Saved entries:
________________________________________
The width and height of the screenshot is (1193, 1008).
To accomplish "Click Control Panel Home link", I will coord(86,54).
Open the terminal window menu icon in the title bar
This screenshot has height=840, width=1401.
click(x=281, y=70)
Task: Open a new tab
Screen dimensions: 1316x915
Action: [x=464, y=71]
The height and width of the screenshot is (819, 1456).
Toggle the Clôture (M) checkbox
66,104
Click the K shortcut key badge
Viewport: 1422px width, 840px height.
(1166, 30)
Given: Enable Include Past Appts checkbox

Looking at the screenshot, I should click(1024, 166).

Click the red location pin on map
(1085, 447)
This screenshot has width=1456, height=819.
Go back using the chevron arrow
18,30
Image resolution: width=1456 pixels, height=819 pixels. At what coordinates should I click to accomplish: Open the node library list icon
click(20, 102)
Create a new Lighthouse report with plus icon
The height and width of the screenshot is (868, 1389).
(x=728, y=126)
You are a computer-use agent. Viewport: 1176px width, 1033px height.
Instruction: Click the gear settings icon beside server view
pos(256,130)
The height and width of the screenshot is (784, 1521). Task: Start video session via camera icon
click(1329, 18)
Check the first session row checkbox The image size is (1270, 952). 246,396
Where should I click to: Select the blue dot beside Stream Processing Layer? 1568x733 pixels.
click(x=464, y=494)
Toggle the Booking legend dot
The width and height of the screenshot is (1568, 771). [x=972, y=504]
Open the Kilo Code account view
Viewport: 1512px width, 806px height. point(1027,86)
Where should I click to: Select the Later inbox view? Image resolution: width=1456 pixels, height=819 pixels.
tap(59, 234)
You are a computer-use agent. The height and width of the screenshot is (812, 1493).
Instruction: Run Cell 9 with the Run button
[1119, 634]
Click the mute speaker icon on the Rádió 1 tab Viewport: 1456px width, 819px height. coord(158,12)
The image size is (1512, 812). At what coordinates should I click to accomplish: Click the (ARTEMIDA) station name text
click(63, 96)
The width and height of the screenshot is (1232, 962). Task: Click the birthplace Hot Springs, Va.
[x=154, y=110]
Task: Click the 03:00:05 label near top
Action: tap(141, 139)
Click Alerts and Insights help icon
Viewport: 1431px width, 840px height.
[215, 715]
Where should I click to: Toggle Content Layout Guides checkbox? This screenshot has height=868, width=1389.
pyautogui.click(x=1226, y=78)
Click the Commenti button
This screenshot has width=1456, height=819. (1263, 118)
________________________________________
**EXERCISE REQUIREMENTS:** For each line above that contains the word "computer", copy that line.

**TASK RESULT:**
You are a computer-use agent. Viewport: 1176px width, 1033px height.
You are a computer-use agent. The height and width of the screenshot is (812, 1493).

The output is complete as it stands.